> **The problem**
The entries that follow need to be returned without any alteration.

+ + +

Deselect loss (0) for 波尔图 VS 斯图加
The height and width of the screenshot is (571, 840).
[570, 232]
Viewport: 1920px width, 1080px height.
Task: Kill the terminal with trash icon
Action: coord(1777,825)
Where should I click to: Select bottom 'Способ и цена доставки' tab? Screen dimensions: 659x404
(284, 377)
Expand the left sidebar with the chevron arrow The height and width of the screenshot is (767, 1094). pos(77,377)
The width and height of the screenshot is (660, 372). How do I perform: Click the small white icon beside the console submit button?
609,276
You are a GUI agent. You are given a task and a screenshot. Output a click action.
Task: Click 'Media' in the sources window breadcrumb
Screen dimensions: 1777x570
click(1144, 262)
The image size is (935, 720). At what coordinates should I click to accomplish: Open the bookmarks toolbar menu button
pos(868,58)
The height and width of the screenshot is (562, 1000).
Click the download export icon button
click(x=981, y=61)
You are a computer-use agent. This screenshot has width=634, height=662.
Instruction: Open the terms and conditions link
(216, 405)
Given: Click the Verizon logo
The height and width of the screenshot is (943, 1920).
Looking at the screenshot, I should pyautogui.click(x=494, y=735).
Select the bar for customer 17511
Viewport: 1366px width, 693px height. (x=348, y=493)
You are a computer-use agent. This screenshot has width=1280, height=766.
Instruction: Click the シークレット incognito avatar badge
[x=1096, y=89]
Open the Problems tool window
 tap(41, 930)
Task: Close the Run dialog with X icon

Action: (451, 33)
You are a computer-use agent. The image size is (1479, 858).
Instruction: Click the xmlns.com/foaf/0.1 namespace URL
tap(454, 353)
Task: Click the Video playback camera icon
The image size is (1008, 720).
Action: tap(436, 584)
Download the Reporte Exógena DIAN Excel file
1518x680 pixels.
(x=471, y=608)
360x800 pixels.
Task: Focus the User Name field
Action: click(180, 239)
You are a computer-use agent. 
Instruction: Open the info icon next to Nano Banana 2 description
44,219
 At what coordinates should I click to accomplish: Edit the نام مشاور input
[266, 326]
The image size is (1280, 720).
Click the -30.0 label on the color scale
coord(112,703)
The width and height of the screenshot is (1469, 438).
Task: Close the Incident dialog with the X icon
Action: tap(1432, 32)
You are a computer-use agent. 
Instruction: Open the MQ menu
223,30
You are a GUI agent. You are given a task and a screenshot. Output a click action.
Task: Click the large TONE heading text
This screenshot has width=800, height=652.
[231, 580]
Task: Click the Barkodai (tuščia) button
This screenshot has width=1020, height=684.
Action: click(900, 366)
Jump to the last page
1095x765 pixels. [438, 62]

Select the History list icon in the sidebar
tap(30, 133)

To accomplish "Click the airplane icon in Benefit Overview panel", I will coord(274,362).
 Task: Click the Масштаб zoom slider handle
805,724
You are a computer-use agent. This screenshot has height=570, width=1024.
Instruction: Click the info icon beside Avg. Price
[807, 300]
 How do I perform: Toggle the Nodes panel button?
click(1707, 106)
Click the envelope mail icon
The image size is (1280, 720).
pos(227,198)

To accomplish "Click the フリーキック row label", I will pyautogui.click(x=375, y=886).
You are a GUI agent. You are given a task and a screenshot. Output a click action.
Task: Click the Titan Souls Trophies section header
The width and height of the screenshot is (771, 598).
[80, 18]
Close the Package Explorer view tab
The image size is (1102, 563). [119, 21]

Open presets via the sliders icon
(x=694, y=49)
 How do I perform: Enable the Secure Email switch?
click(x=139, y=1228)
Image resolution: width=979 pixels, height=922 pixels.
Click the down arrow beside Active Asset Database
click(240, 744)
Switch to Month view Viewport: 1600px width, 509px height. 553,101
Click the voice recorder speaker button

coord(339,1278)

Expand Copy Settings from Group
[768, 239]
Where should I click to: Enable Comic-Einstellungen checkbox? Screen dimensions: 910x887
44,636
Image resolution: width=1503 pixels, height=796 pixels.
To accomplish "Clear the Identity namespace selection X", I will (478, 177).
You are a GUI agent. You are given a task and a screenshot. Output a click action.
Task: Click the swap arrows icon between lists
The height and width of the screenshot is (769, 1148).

+ + +

> **Written response**
Deselect loss (0) for 波尔图 VS 斯图加
The height and width of the screenshot is (571, 840).
[570, 232]
Viewport: 1920px width, 1080px height.
Task: Kill the terminal with trash icon
Action: coord(1777,825)
Where should I click to: Select bottom 'Способ и цена доставки' tab? Screen dimensions: 659x404
(284, 377)
Expand the left sidebar with the chevron arrow The height and width of the screenshot is (767, 1094). pos(77,377)
The width and height of the screenshot is (660, 372). How do I perform: Click the small white icon beside the console submit button?
609,276
You are a GUI agent. You are given a task and a screenshot. Output a click action.
Task: Click 'Media' in the sources window breadcrumb
Screen dimensions: 1777x570
click(1144, 262)
The image size is (935, 720). At what coordinates should I click to accomplish: Open the bookmarks toolbar menu button
pos(868,58)
The height and width of the screenshot is (562, 1000).
Click the download export icon button
click(x=981, y=61)
You are a computer-use agent. This screenshot has width=634, height=662.
Instruction: Open the terms and conditions link
(216, 405)
Given: Click the Verizon logo
The height and width of the screenshot is (943, 1920).
Looking at the screenshot, I should pyautogui.click(x=494, y=735).
Select the bar for customer 17511
Viewport: 1366px width, 693px height. (x=348, y=493)
You are a computer-use agent. This screenshot has width=1280, height=766.
Instruction: Click the シークレット incognito avatar badge
[x=1096, y=89]
Open the Problems tool window
 tap(41, 930)
Task: Close the Run dialog with X icon

Action: (451, 33)
You are a computer-use agent. The image size is (1479, 858).
Instruction: Click the xmlns.com/foaf/0.1 namespace URL
tap(454, 353)
Task: Click the Video playback camera icon
The image size is (1008, 720).
Action: tap(436, 584)
Download the Reporte Exógena DIAN Excel file
1518x680 pixels.
(x=471, y=608)
360x800 pixels.
Task: Focus the User Name field
Action: click(180, 239)
You are a computer-use agent. 
Instruction: Open the info icon next to Nano Banana 2 description
44,219
 At what coordinates should I click to accomplish: Edit the نام مشاور input
[266, 326]
The image size is (1280, 720).
Click the -30.0 label on the color scale
coord(112,703)
The width and height of the screenshot is (1469, 438).
Task: Close the Incident dialog with the X icon
Action: tap(1432, 32)
You are a computer-use agent. 
Instruction: Open the MQ menu
223,30
You are a GUI agent. You are given a task and a screenshot. Output a click action.
Task: Click the large TONE heading text
This screenshot has width=800, height=652.
[231, 580]
Task: Click the Barkodai (tuščia) button
This screenshot has width=1020, height=684.
Action: click(900, 366)
Jump to the last page
1095x765 pixels. [438, 62]

Select the History list icon in the sidebar
tap(30, 133)

To accomplish "Click the airplane icon in Benefit Overview panel", I will coord(274,362).
 Task: Click the Масштаб zoom slider handle
805,724
You are a computer-use agent. This screenshot has height=570, width=1024.
Instruction: Click the info icon beside Avg. Price
[807, 300]
 How do I perform: Toggle the Nodes panel button?
click(1707, 106)
Click the envelope mail icon
The image size is (1280, 720).
pos(227,198)

To accomplish "Click the フリーキック row label", I will pyautogui.click(x=375, y=886).
You are a GUI agent. You are given a task and a screenshot. Output a click action.
Task: Click the Titan Souls Trophies section header
The width and height of the screenshot is (771, 598).
[80, 18]
Close the Package Explorer view tab
The image size is (1102, 563). [119, 21]

Open presets via the sliders icon
(x=694, y=49)
 How do I perform: Enable the Secure Email switch?
click(x=139, y=1228)
Image resolution: width=979 pixels, height=922 pixels.
Click the down arrow beside Active Asset Database
click(240, 744)
Switch to Month view Viewport: 1600px width, 509px height. 553,101
Click the voice recorder speaker button

coord(339,1278)

Expand Copy Settings from Group
[768, 239]
Where should I click to: Enable Comic-Einstellungen checkbox? Screen dimensions: 910x887
44,636
Image resolution: width=1503 pixels, height=796 pixels.
To accomplish "Clear the Identity namespace selection X", I will (478, 177).
You are a GUI agent. You are given a task and a screenshot. Output a click action.
Task: Click the swap arrows icon between lists
The height and width of the screenshot is (769, 1148).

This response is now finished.